In Press: Joseph Valentine Co-First Author Paper Was Accepted by Aging Cell!
Congratulations to one of our students Joseph Valentine in the Biology of Aging discipline of the Integrated Biomedical Sciences program whose co-first author paper has been accepted by Aging Cell and is currently in press. Valentine is in the lab of Dr. Nicolas Musi at the Barshop Institute for Longevity and Aging.
The paper is entitled “Sustained NF-kB inhibition improves insulin sensitivity but is detrimental to muscle health.”
Valentine explained that this achievement has been exciting for him because he is able to share his work with the community.
“Every day that I go to lab I am excited because I know that I will learn something new about skeletal muscle biology and it is very rewarding when I have a chance to share my findings with the scientific community,” he said.
Valentine’s project researches sarcopenia, which is the loss of muscle mass and strength as we age. Specifically, he is interested in the relationship between elevated inflammation and sarcopenia which occurs at the same time during aging in mice and humans.
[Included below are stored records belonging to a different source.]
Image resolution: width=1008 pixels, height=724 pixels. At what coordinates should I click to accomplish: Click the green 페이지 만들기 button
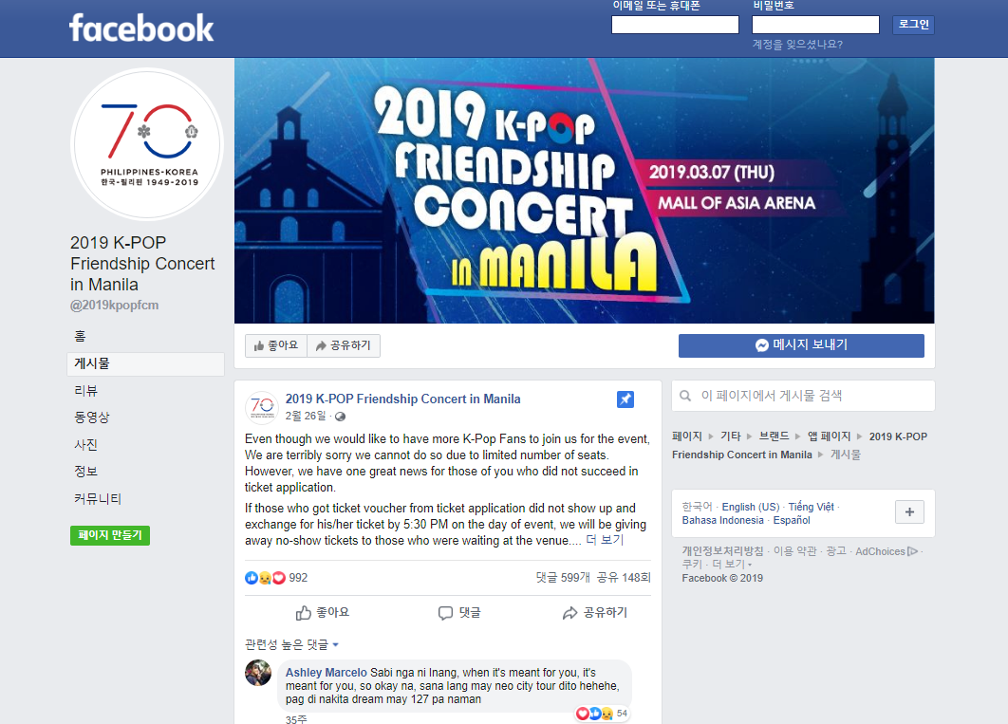click(110, 535)
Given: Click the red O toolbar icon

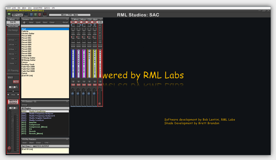Looking at the screenshot, I should (x=40, y=15).
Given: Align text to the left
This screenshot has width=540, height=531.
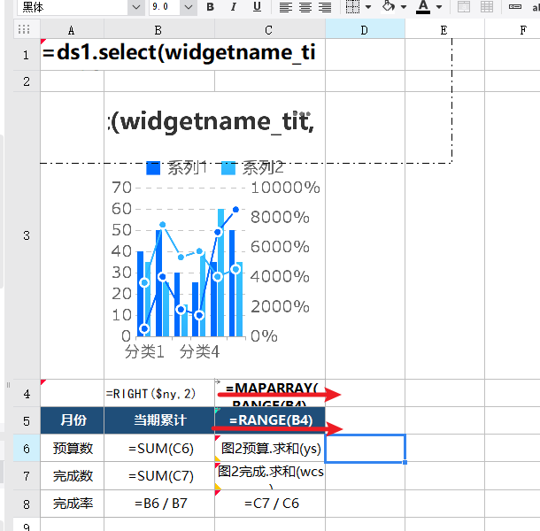Looking at the screenshot, I should (286, 6).
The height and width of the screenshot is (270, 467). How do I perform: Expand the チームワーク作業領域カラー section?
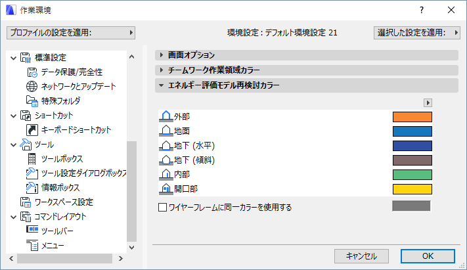tap(161, 70)

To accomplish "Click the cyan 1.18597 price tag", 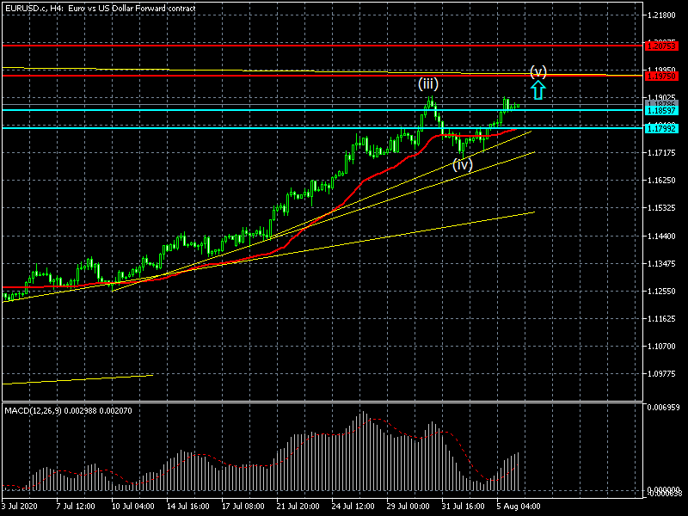I will click(x=662, y=111).
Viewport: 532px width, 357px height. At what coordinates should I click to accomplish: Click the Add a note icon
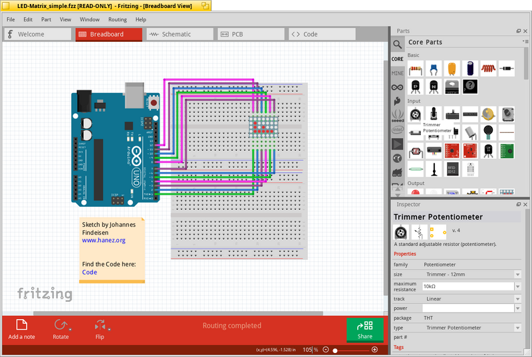click(22, 324)
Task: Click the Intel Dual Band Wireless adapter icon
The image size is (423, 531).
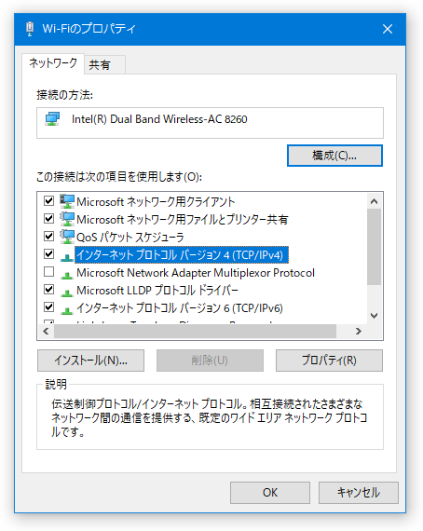Action: tap(52, 119)
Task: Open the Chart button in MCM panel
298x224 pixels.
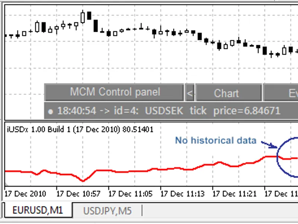Action: pyautogui.click(x=229, y=92)
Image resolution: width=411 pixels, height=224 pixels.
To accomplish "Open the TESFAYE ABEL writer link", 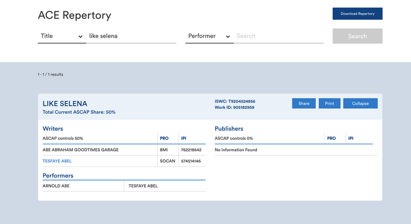I will pos(57,161).
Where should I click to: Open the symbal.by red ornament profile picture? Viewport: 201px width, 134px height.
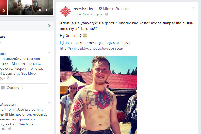pyautogui.click(x=66, y=11)
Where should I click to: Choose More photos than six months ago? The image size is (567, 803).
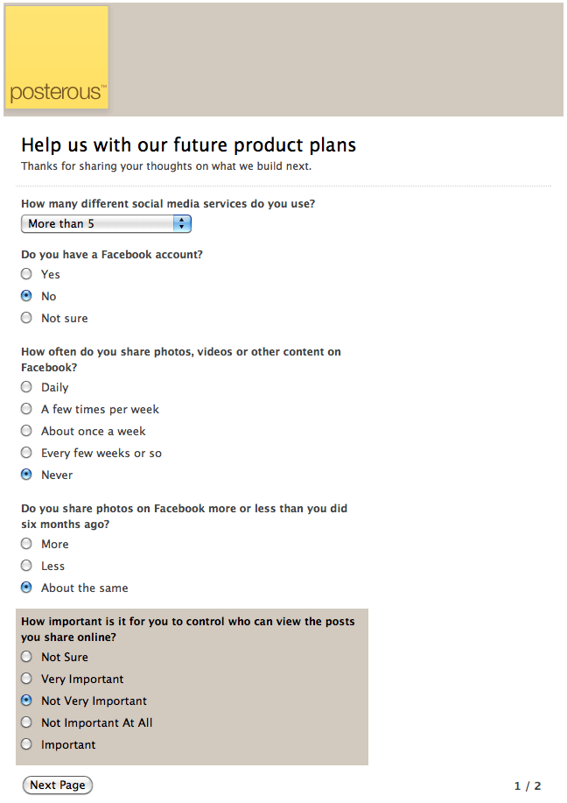(26, 544)
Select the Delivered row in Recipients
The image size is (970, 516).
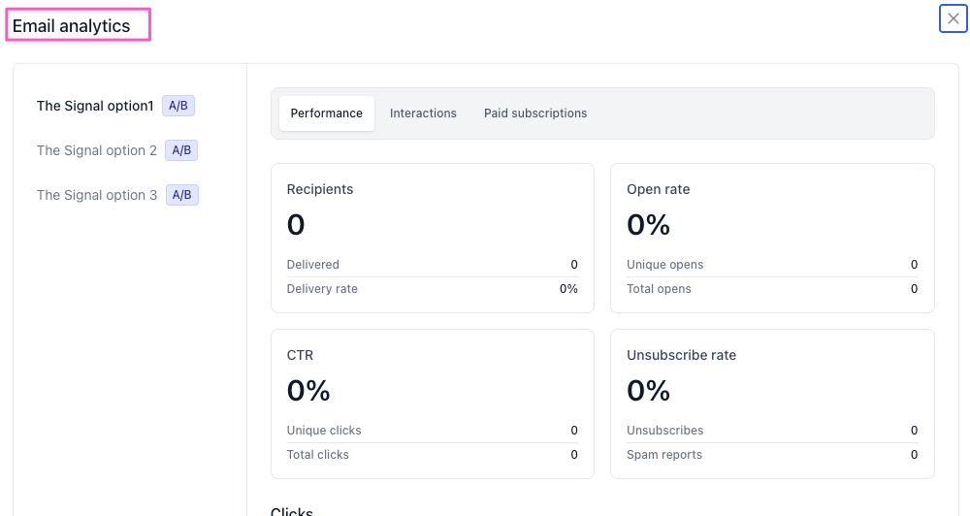click(432, 265)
“My lab and others have also shown that as we age there is an increase in inflammation within the muscle itself. This skeletal muscle inflammation is not a result of infection and is much much less intense than that which occurs during an infection,” he explained. “Inflammation of this magnitude has been shown to play a role in muscle wasting due to pathological conditions (cancer induced muscle loss or disuse/denervation).”
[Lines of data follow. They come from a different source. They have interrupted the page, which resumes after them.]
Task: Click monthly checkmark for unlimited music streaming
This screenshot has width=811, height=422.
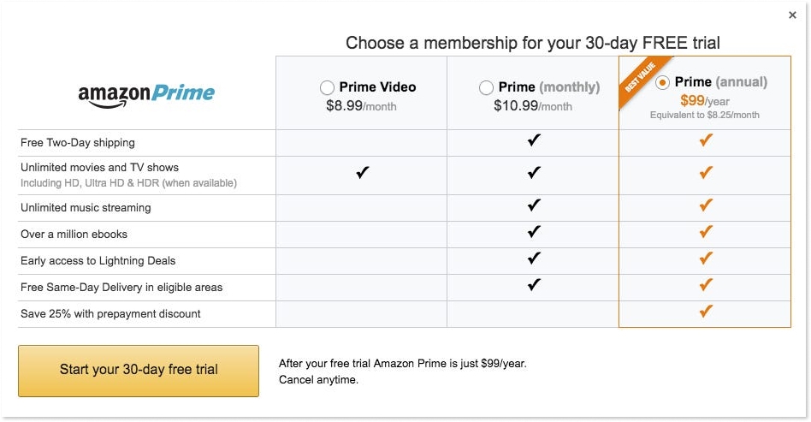Action: coord(534,205)
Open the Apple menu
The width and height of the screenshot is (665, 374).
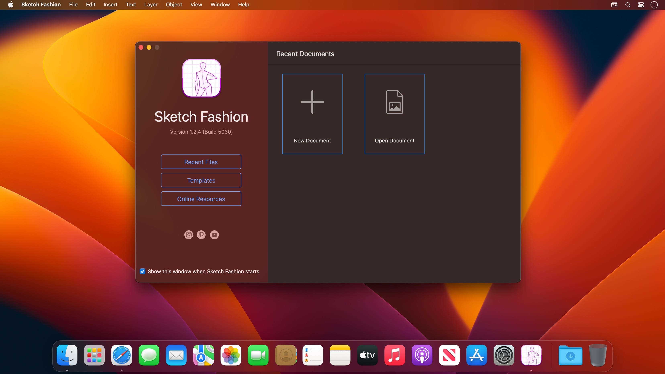[x=11, y=5]
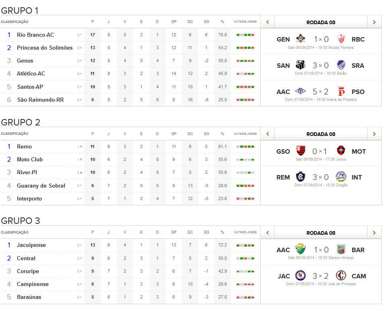Click the GEN 1×0 RBC score
The height and width of the screenshot is (309, 384).
point(321,39)
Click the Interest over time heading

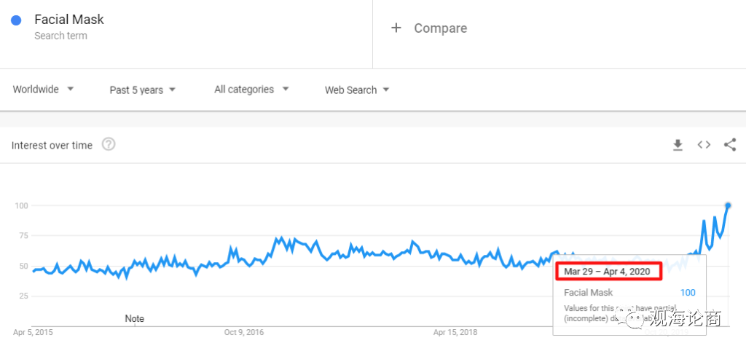pos(52,146)
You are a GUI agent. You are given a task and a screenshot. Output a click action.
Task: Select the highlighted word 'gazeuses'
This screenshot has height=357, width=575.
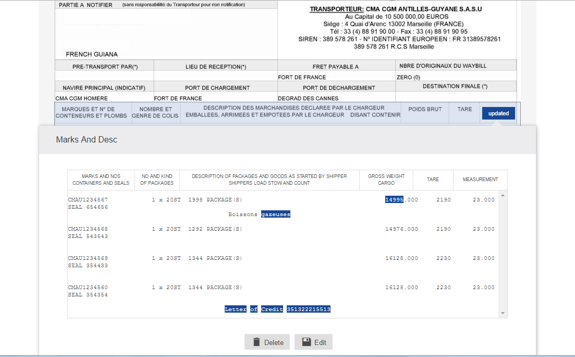click(276, 214)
His project tested whether reducing inflammation could protect mice from sarcopenia and his results were surprising.
“We genetically suppressed inflammation in the skeletal muscle of mice and found, unexpectedly, that this resulted in even greater loss of muscle mass and function during aging compared to just normal mouse aging,” he explained. “These findings suggest to us that the mechanisms or reasons for the loss of muscle mass and function during aging are different than those of pathological muscle wasting.”
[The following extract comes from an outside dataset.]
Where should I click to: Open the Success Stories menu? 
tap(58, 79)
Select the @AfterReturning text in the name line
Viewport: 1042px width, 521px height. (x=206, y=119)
Valentine explained that he has learned a lot from this experience of being co-first author on a publication.
“It is exciting working on a project, which resulted in the acquisition of data worthy of sharing first authorship on a publication. I learned that there is a lot more to being a good scientist then just the accumulation of good data. That is an important part of science for sure but if you cannot communicate and interpret your data in a meaningful and cogent way then you cannot share it with the community,” he said.
Valentine explained that the key to his success was making sure that his experiments were well designed with proper controls and extreme attention to detail so that he was confident in his data, regardless of whether they support his hypothesis or not.
Valentine’s next goal is to understand why reducing inflammation in the skeletal muscle of mice leads to an early life sarcopenia-like phenotype.